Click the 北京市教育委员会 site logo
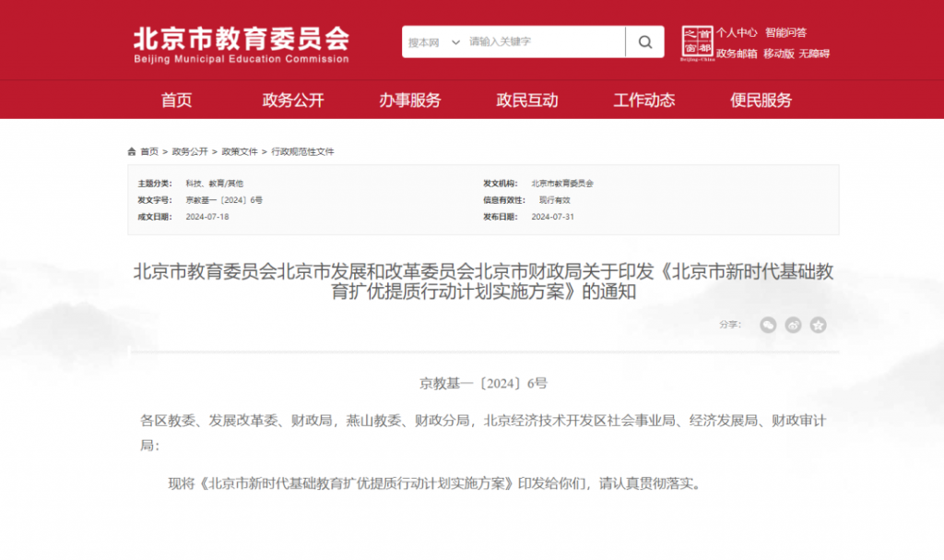[242, 43]
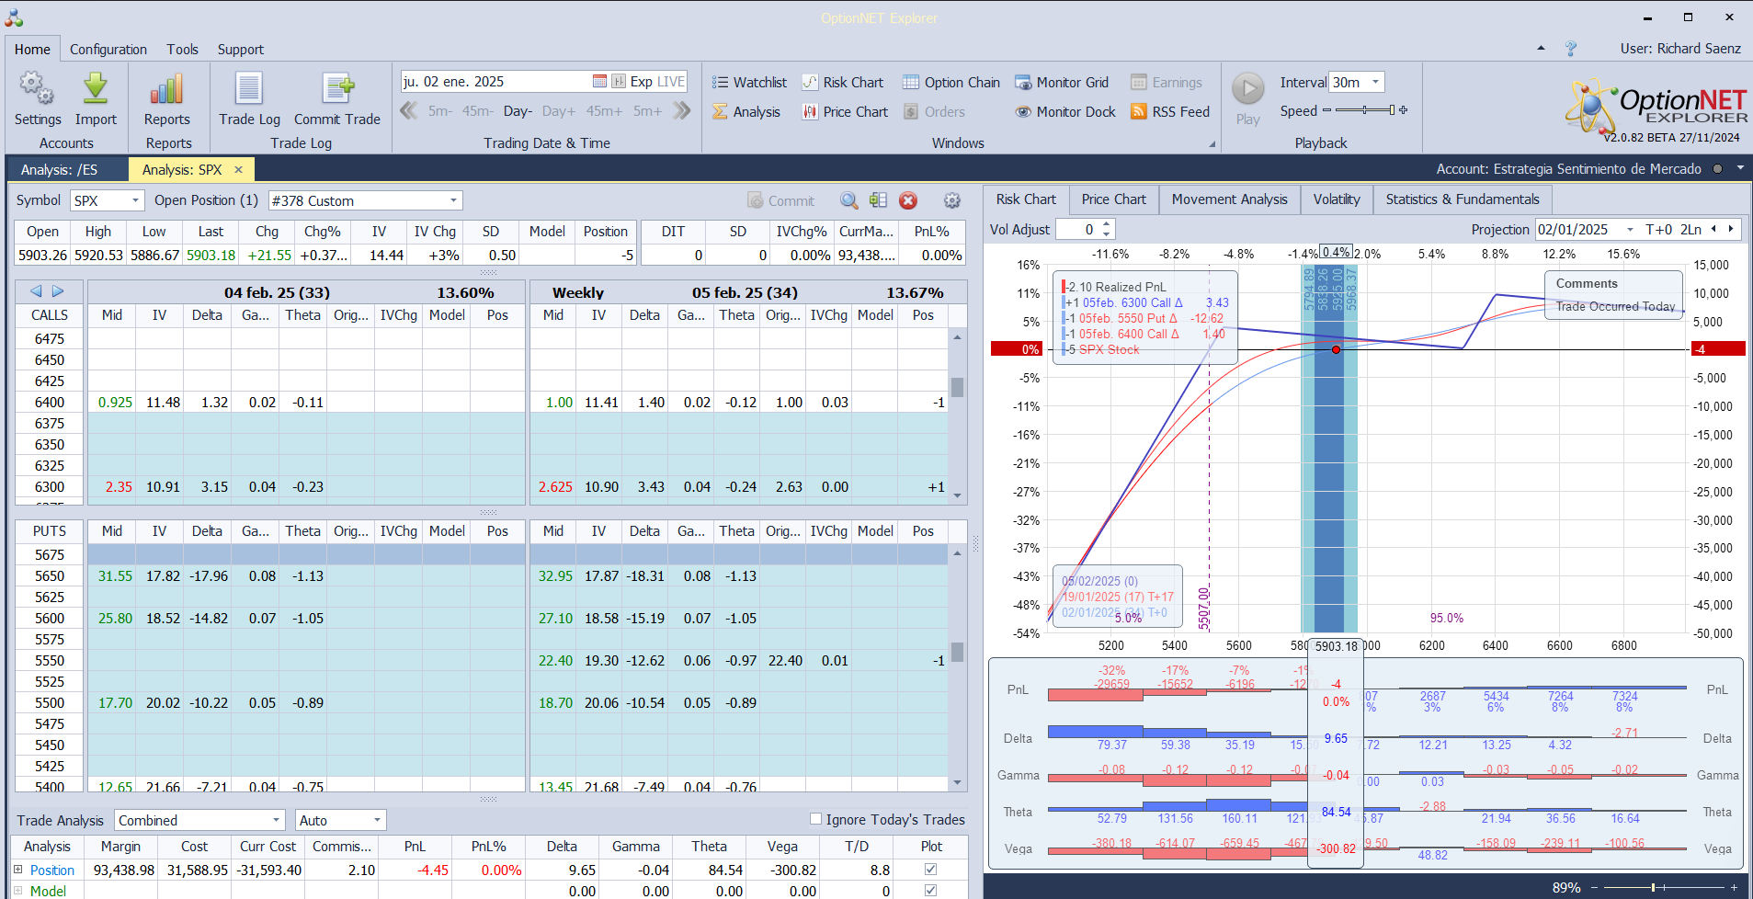Open the Reports chart icon
1753x899 pixels.
(x=166, y=90)
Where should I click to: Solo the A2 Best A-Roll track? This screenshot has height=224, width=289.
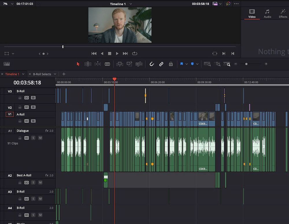(x=33, y=182)
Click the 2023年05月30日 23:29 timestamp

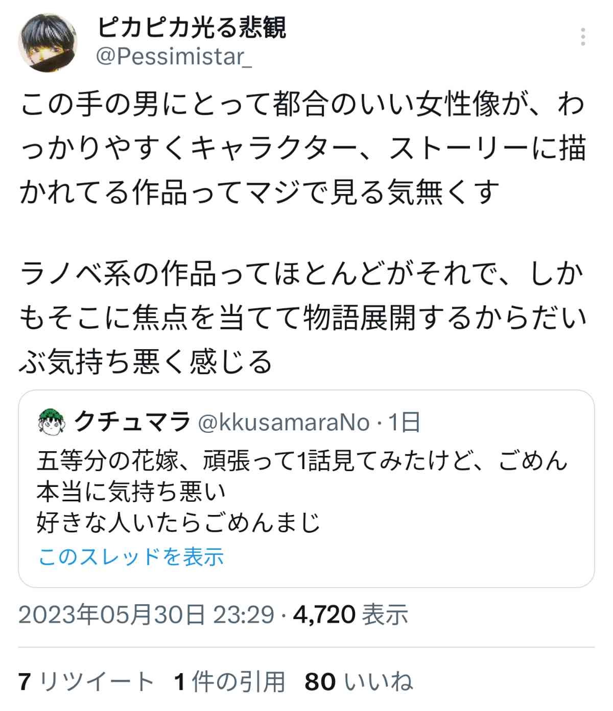[147, 615]
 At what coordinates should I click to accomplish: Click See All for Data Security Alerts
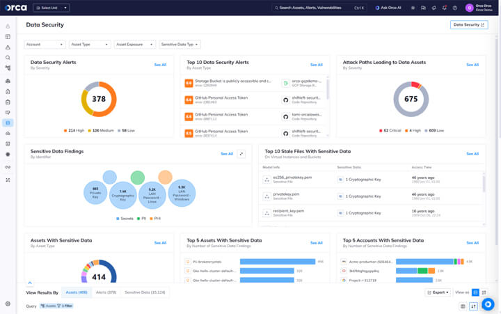160,65
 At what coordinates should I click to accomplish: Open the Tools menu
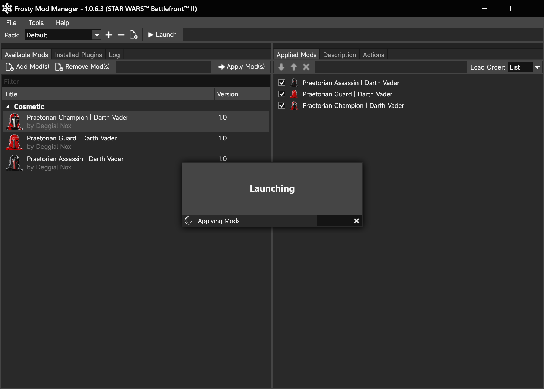point(36,23)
──────────
▶ [Exercise objective]: Everything in the listing must be copied exactly except the pictures.

▶ [Expected output]:
Click the 北京市教育委员会 site logo
[242, 43]
Open the Reports chart icon
1753x899 pixels.
(x=166, y=90)
Where should I click to: Solo the A2 Best A-Roll track? This screenshot has height=224, width=289.
(x=33, y=182)
Click the 2023年05月30日 23:29 timestamp

[147, 615]
 At what coordinates should I click to accomplish: Click See All for Data Security Alerts
160,65
 At what coordinates should I click to accomplish: Open the Tools menu
point(36,23)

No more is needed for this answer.